§ **Work required**:
With nothing left out, repeat every entry exactly.

§ **Source material**:
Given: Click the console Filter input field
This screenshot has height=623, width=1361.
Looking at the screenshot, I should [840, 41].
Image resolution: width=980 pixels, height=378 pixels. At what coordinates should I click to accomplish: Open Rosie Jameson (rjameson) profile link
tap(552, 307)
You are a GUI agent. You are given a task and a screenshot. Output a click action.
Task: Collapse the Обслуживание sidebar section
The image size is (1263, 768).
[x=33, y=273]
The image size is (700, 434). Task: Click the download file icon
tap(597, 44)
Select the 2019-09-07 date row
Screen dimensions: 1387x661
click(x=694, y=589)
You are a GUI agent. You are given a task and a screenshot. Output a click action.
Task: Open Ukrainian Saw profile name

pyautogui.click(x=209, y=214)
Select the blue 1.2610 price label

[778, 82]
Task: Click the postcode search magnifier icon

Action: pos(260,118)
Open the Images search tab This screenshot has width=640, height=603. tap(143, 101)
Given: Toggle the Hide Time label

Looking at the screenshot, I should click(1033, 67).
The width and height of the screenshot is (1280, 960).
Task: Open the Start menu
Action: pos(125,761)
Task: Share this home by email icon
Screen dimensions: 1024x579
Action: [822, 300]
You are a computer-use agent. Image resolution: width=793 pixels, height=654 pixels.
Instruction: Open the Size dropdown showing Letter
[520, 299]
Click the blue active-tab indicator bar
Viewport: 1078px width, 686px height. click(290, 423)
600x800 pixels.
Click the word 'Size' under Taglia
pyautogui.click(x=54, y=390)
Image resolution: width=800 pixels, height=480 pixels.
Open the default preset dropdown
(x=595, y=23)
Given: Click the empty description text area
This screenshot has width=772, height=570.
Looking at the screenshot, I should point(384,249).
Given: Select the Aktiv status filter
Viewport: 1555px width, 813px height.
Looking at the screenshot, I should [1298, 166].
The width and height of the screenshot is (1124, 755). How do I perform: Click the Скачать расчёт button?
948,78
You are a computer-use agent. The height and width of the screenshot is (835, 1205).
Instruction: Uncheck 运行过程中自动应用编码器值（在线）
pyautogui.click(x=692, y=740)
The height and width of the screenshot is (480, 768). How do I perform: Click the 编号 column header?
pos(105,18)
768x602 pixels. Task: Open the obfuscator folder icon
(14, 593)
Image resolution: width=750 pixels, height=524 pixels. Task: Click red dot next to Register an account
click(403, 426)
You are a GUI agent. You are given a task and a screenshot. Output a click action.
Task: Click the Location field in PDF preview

§ **Result of this task**:
Given: Click the console Filter input field
This screenshot has height=623, width=1361.
Looking at the screenshot, I should [840, 41].
Image resolution: width=980 pixels, height=378 pixels. At what coordinates should I click to accomplish: Open Rosie Jameson (rjameson) profile link
tap(552, 307)
You are a GUI agent. You are given a task and a screenshot. Output a click action.
Task: Collapse the Обслуживание sidebar section
The image size is (1263, 768).
[x=33, y=273]
The image size is (700, 434). Task: Click the download file icon
tap(597, 44)
Select the 2019-09-07 date row
Screen dimensions: 1387x661
click(x=694, y=589)
You are a GUI agent. You are given a task and a screenshot. Output a click action.
Task: Open Ukrainian Saw profile name

pyautogui.click(x=209, y=214)
Select the blue 1.2610 price label

[778, 82]
Task: Click the postcode search magnifier icon

Action: pos(260,118)
Open the Images search tab This screenshot has width=640, height=603. tap(143, 101)
Given: Toggle the Hide Time label

Looking at the screenshot, I should click(1033, 67).
The width and height of the screenshot is (1280, 960).
Task: Open the Start menu
Action: pos(125,761)
Task: Share this home by email icon
Screen dimensions: 1024x579
Action: [822, 300]
You are a computer-use agent. Image resolution: width=793 pixels, height=654 pixels.
Instruction: Open the Size dropdown showing Letter
[520, 299]
Click the blue active-tab indicator bar
Viewport: 1078px width, 686px height. click(290, 423)
600x800 pixels.
Click the word 'Size' under Taglia
pyautogui.click(x=54, y=390)
Image resolution: width=800 pixels, height=480 pixels.
Open the default preset dropdown
(x=595, y=23)
Given: Click the empty description text area
This screenshot has width=772, height=570.
Looking at the screenshot, I should point(384,249).
Given: Select the Aktiv status filter
Viewport: 1555px width, 813px height.
Looking at the screenshot, I should [1298, 166].
The width and height of the screenshot is (1124, 755). How do I perform: Click the Скачать расчёт button?
948,78
You are a computer-use agent. The height and width of the screenshot is (835, 1205).
Instruction: Uncheck 运行过程中自动应用编码器值（在线）
pyautogui.click(x=692, y=740)
The height and width of the screenshot is (480, 768). How do I perform: Click the 编号 column header?
pos(105,18)
768x602 pixels. Task: Open the obfuscator folder icon
(14, 593)
Image resolution: width=750 pixels, height=524 pixels. Task: Click red dot next to Register an account
click(403, 426)
You are a GUI agent. You are given a task and a screenshot. Output a click action.
Task: Click the Location field in PDF preview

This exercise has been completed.